[[ Records supplied, beginning ]]

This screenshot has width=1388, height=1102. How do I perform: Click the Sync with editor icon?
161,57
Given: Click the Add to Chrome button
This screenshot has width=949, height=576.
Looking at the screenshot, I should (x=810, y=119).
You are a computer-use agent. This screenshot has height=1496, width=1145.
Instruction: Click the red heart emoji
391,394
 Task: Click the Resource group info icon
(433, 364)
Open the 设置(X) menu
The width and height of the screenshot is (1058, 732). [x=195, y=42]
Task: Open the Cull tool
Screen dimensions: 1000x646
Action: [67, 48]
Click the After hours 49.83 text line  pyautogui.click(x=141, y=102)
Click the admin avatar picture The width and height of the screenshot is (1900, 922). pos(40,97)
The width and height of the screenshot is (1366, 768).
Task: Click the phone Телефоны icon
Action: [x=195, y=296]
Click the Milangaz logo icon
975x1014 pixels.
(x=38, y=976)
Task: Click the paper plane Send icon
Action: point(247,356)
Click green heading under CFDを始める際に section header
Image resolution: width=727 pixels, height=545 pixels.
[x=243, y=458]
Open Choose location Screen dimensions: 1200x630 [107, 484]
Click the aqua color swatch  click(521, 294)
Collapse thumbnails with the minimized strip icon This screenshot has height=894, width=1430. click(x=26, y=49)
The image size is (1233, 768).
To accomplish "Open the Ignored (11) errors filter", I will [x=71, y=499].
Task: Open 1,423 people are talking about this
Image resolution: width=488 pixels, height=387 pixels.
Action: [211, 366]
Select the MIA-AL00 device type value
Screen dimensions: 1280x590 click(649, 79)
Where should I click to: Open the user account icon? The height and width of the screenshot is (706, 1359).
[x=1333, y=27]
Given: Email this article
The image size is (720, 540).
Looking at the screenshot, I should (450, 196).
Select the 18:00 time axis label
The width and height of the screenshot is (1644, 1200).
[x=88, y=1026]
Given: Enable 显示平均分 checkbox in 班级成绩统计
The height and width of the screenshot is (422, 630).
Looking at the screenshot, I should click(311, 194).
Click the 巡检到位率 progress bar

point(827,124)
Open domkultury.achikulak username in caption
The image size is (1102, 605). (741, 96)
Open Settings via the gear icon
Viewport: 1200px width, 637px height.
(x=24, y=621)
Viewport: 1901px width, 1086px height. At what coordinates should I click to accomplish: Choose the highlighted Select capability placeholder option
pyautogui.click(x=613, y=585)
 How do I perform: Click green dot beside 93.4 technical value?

[[ Records supplied, end ]]

Work request —
Copy, from the material above, each line in which the string "green" occurs.

Task solution —
Click green heading under CFDを始める際に section header
 How do I perform: Click green dot beside 93.4 technical value?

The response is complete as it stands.